Conservation, learning, reconciliation

Community engagement, including with First Nations partners, is bringing together a wide range of stakeholders for conservation efforts. Examples are the Muskeg Lake Cree Nation in Saskatchewan and community members involved in the Átl’ka7tsem/Howe Sound UNESCO Biosphere Region.

Redberry Lake is about 100 kilometres northwest of Saskatoon, where Maureen Reed is a professor in the University of Saskatchewan’s School of Environment and Sustainability and UNESCO co-chair in Biocultural Diversity, Sustainability, Reconciliation and Renewal.

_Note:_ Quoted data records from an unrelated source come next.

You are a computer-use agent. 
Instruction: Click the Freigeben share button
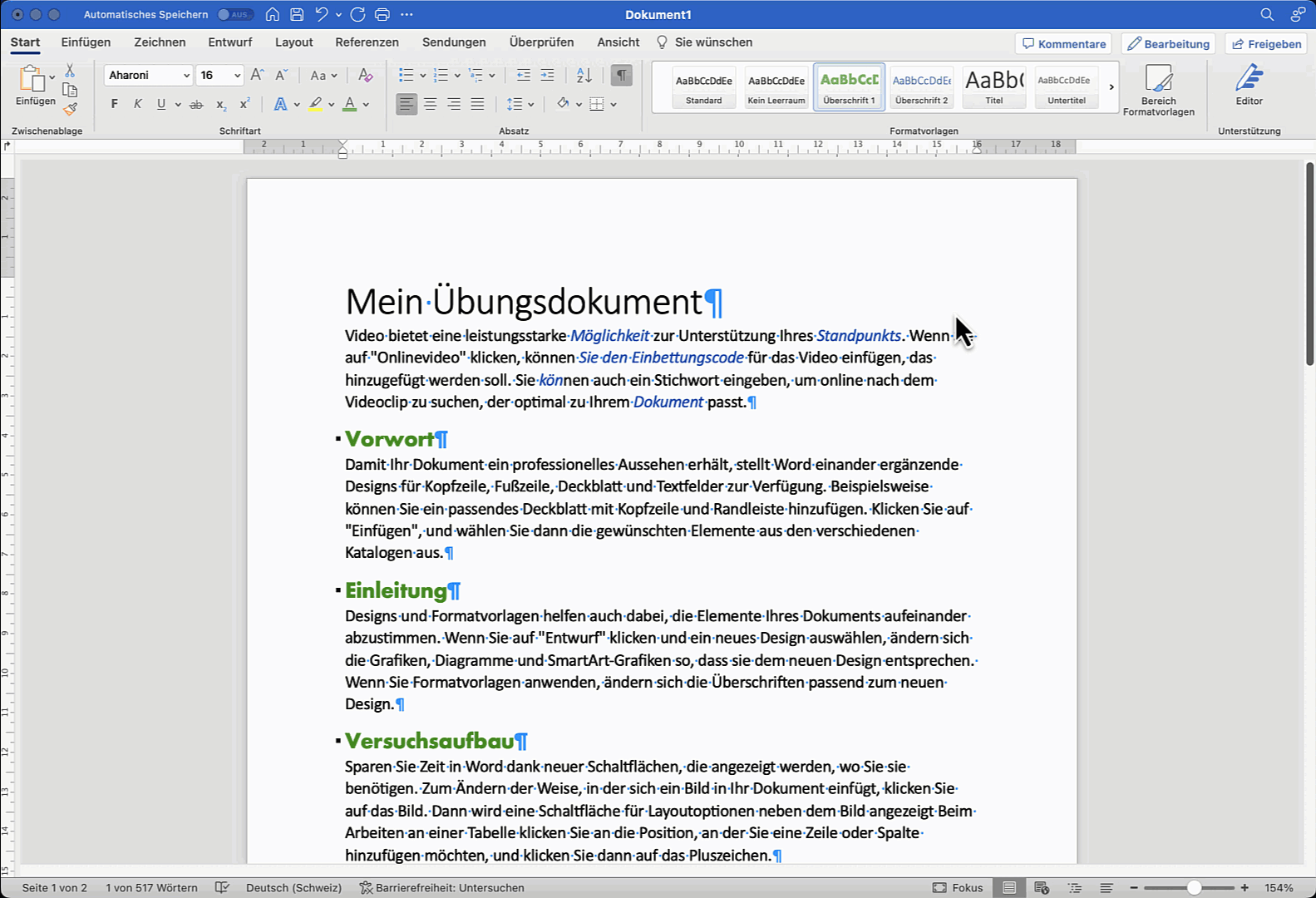[1266, 44]
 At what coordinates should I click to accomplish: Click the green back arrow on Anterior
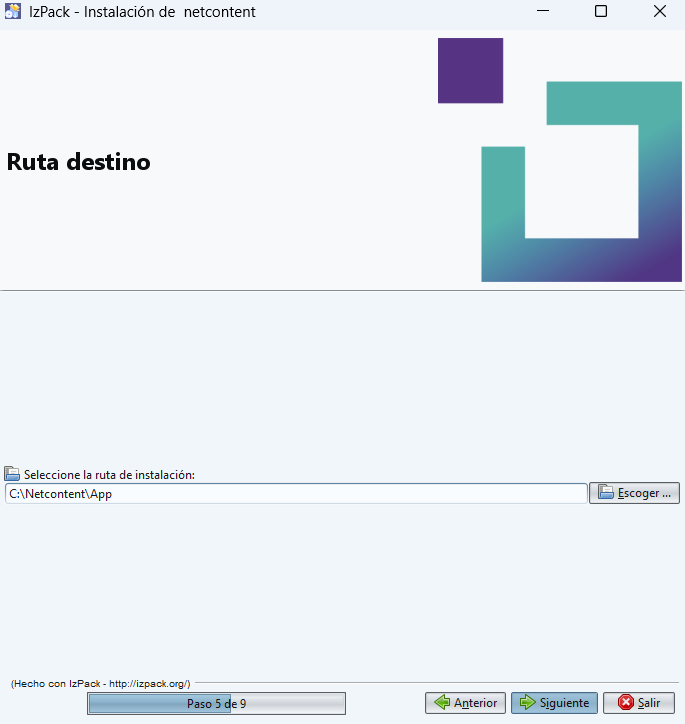pos(441,703)
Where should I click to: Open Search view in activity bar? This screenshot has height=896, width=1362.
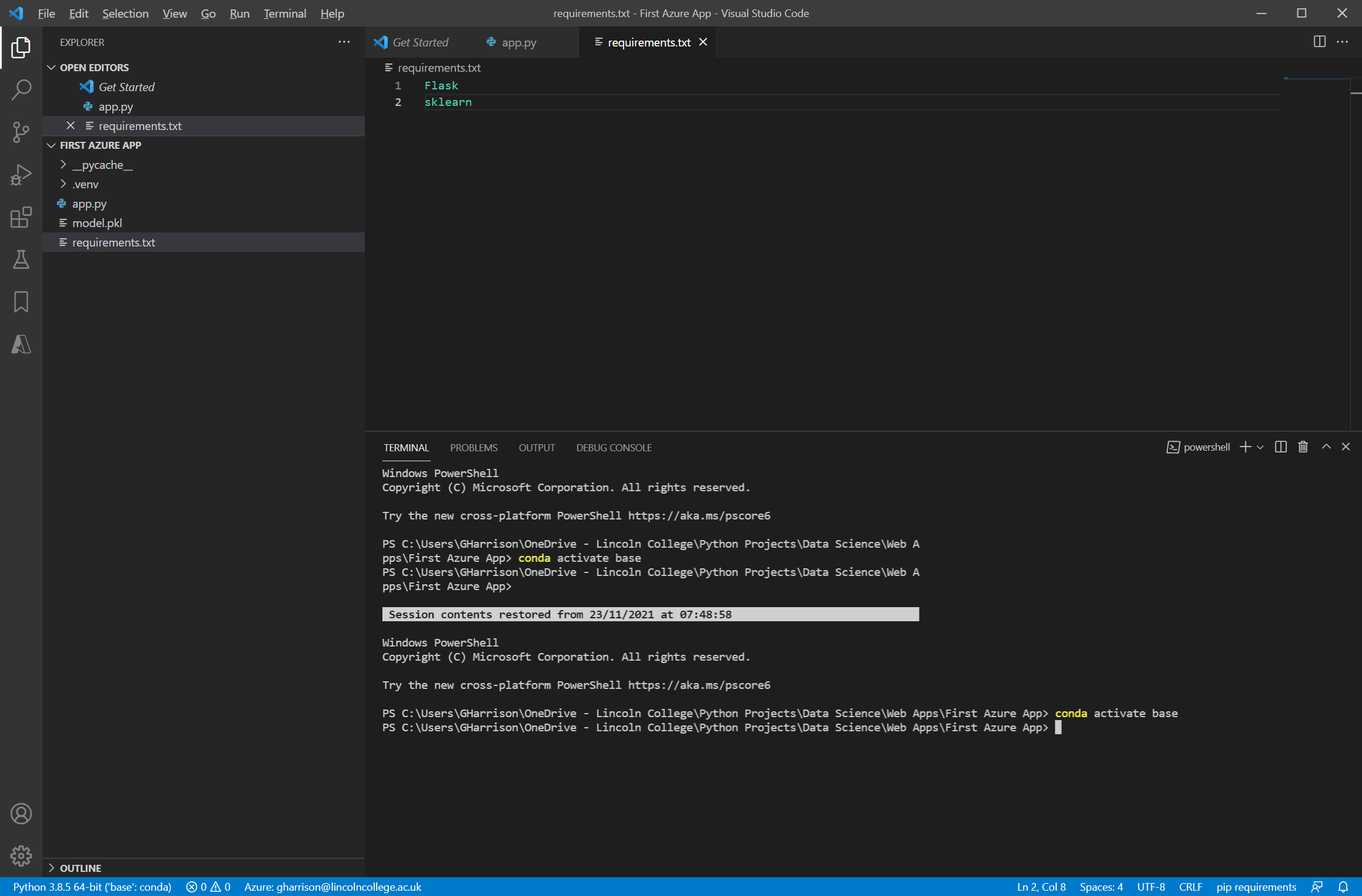21,90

“The Redberry Lake Biosphere Reserve was designated in 2000, and for the first decade, leaders had little connection with local First Nations,” she says. “This changed with that first meeting, and the partnership has been expanding ever since.”

Fast-forward to 2021 and the establishment of Canada’s most recent biosphere region in the Howe Sound, B.C., which came on the heels of an extensive engagement process with First Nations and community partners, which Dr. Reed sees as “an example of conservation and sustainability leaders collaborating with Indigenous people and community stakeholders.”

“In UNESCO-designated biosphere regions, people work to support biodiversity conservation, sustainable development, learning and, in Canada, reconciliation,” she says. “Our 19 biosphere regions in Canada are considered models for sustainable development.”

Societal shifts take time and require a concerted effort from all involved, and Dr. Reed welcomes a growing focus on community-engaged scholarship and transdisciplinarity. “Scientists have long been seen as leaders in producing knowledge, but there is more and more recognition about the value of drawing on the knowledge of local and Indigenous people, who live and work in communities and landscapes,” she says. “We have to break down barriers and work together more effectively.”

The inclusion of the voices of community members has long been central to Dr. Reed’s research, which focuses on “the social dimensions of sustainability” – that is, how people, processes and institutions come together to tackle common challenges.

“Sustainability is about reconciling people and the planet,” she says. “To be successful in our transition towards sustainability, we have to address the worries, hopes, concerns and limitations that people see in that transition.”